O presidente Jair Bolsonaro se
envolveu em mais uma polêmica na noite de quarta-feira (29). Ele afirmou que a
Organização Mundial da Saúde (OMS) incentiva a masturbação e homossexualidade
em crianças.
"Essa
é a Organização Mundial da Saúde (OMS) que muitos dizem que eu devo seguir no
caso do coronavírus.
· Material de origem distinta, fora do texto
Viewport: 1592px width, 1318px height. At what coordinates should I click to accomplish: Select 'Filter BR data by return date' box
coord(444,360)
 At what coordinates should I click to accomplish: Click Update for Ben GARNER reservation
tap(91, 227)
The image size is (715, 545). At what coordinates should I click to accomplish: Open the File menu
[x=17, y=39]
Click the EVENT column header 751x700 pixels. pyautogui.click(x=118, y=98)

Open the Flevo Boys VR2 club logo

Deveríamos então seguir também diretrizes para políticas
educacionais?", escreveu o presidente em seu perfil nas redes
sociais.
Sem
citar nenhuma fonte, Bolsonaro elenca supostas recomendações da OMS para
crianças de 0 a 4 anos. "Satisfação e prazer ao tocar o próprio corpo
(masturbação); expressar suas necessidades e desejos por exemplo, no contexto
de 'brincar de médico'; as crianças têm sentimento sexuais mesmo na primeira
infância", dizia o texto.
Para
crianças entre 4 a 6 anos, o presidente disse que a OMS indicava: "uma
identidade de gênero positiva; gozo e prazer ao tocar o próprio corpo,
masturbação na primeira infância; relações entre pessoas do mesmo sexo".
Arrependido, ele apagou a
publicação minutos depois, mas o print já havia sido feito e compartilhado na
internet.
De acordo com o Uol, o guia divulgado por Bolsonaro foi
publicado em 2010 pelo Centro Federal de Educação em Saúde da Alemanha, em
conjunto com o escritório europeu da OMS. No entanto, o texto é dirigido aos
pais das crianças para ajudá-los na educação de seus filhos, já que eles
possuem curiosidade em relação aos próprios corpos.